多级结构NiO微球的构筑及对刚果红染料的吸附性能

doi:10.19894/j.issn.1000-0518.200245

摘要/Abstract

摘要： 无需加入模板和表面活性剂,采用简单的溶剂热法合成多级结构NiO微球前驱体,再经450 ℃热处理,得到多级结构NiO微球纳米材料。利用X射线粉末衍射(XRD)、扫描电子显微镜(SEM)、透射电子显微镜(TEM)和氮气吸附-脱附等技术对制备的材料进行结构及形貌分析。结果表明,合成的NiO微球直径600~800 nm,构筑单元为厚度约40 nm的多孔纳米片。该NiO微球纳米材料对刚果红(CR)染料表现出优良的吸附性能:当NiO吸附剂用量0.25 g/L,刚果红(CR)染料的质量浓度15 mg/L时,吸附10 min即可达到吸附平衡,此后移除率稳定在98.6％~99.7％,最大吸附容量为387.1 mg/g。该吸附过程符合拟二级动力学方程和朗格缪尔(Langmuir)吸附等温模型。 NiO微球具有三维立体的多级结构及大的比表面积和介孔结构,是一种高效的处理废水中有机染料的吸附剂。

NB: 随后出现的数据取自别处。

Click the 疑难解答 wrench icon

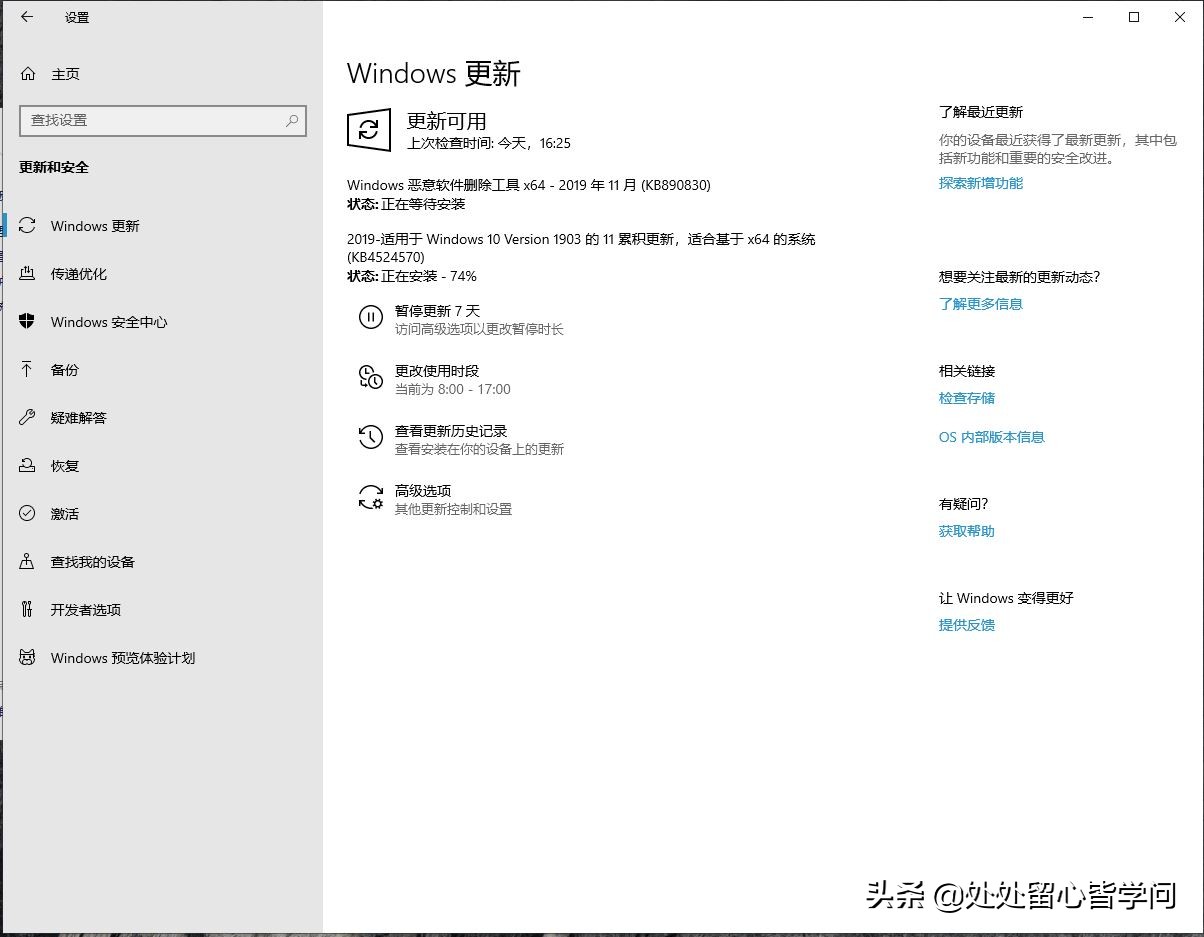27,418
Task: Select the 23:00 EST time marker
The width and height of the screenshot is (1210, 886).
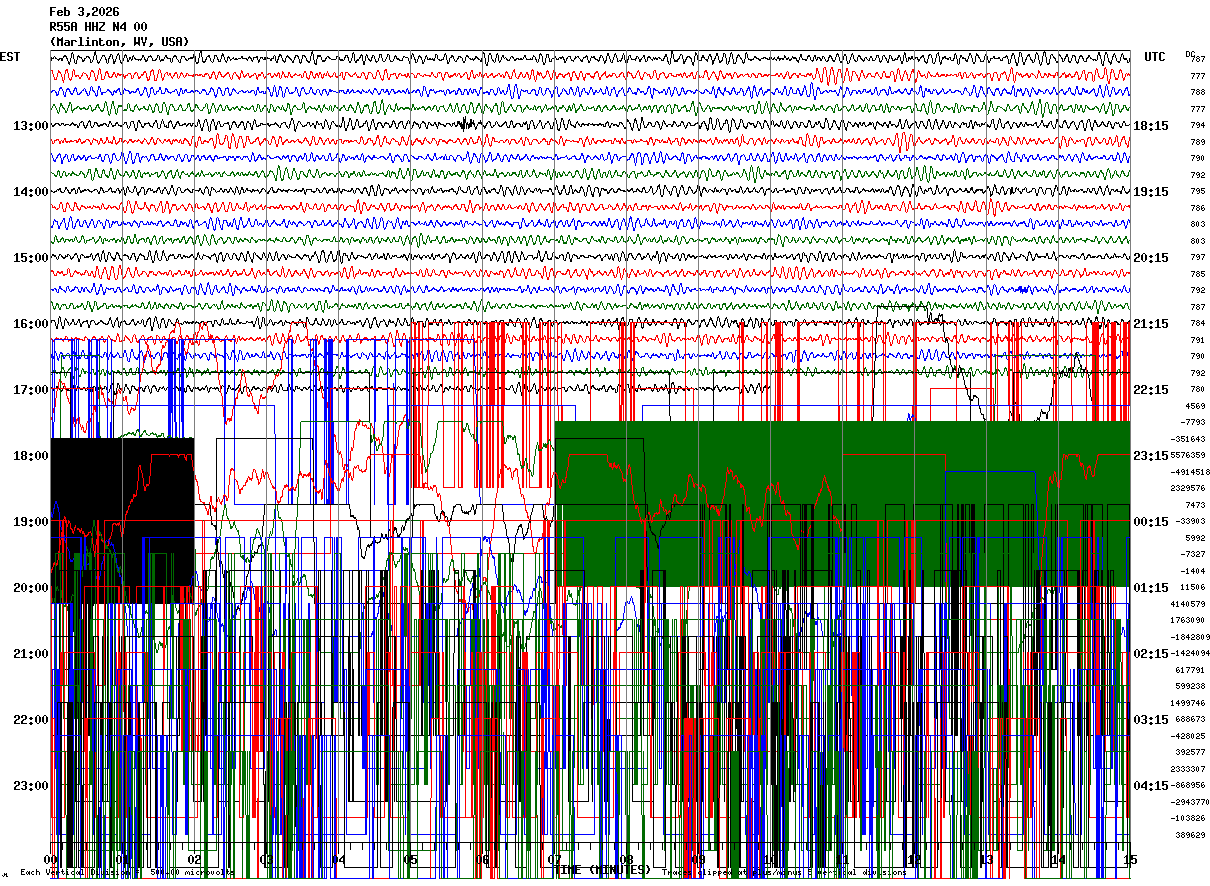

关键词: 多级结构, NiO微球, 刚果红, 吸附性能

Abstract: The precursors of hierarchical NiO microspheres were prepared by a facile solvothermal route without any surfactant or template. The hierarchical NiO microspheres were obtained by subsequent calcination at 450 ℃ in air and characterized by X-ray diffraction (XRD), scanning electron microscopy (SEM), transmission electron microscopy (TEM) and nitrogen adsorption-desorption techniques. The diameter of the NiO microspheres assembled by the porous nanosheets with a thickness of 40 nm is about 600~800 nm. The materials show an excellent adsorptive property to Congo Red (CR). When the amount of NiO absorbents is 0.25 g/L in the mass concentration of 15 mg/L of CR solution, the equilibrium can be established after adsorption for 10 min, and the removal percentages are in the range of 98.6%~99.7%. The maximum adsorption capacity is 387.1 mg/g. The adsorption kinetics is well fitted to a pseudo-second order model. The adsorption isotherm is accurately described by the Langmuir model. The 3D hierarchical NiO microspheres with large surface areas and mesoporous structures are a highly efficient adsorbent for treating organic dye-impacted wastewater.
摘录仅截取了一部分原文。